EXERCISE MATERIAL
******************************
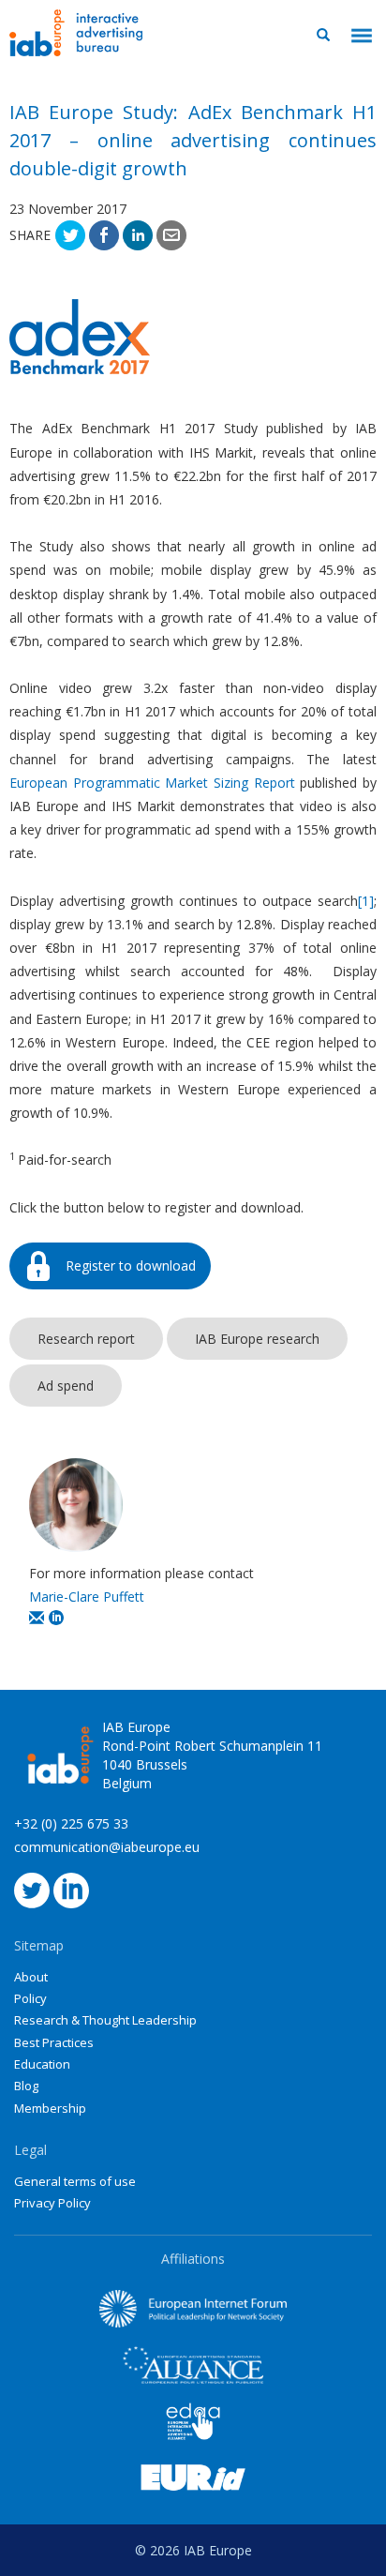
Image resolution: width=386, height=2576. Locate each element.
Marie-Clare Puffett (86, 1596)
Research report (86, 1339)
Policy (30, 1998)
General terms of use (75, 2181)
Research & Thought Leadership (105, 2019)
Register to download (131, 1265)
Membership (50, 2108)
******************************
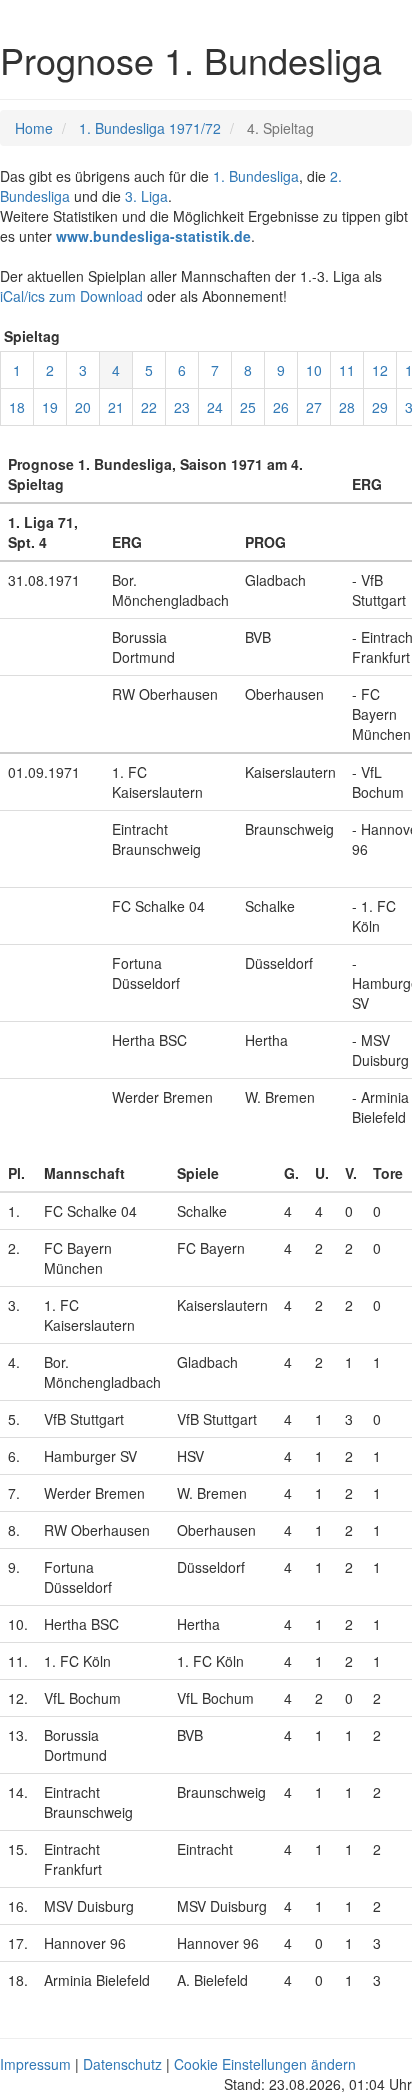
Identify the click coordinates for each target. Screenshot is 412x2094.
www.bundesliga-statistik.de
******************************
WORK TO COMPLETE
Read through the data and copy every line where "Research" shows up.

TASK SOLUTION
Research report (86, 1339)
Research & Thought Leadership (105, 2019)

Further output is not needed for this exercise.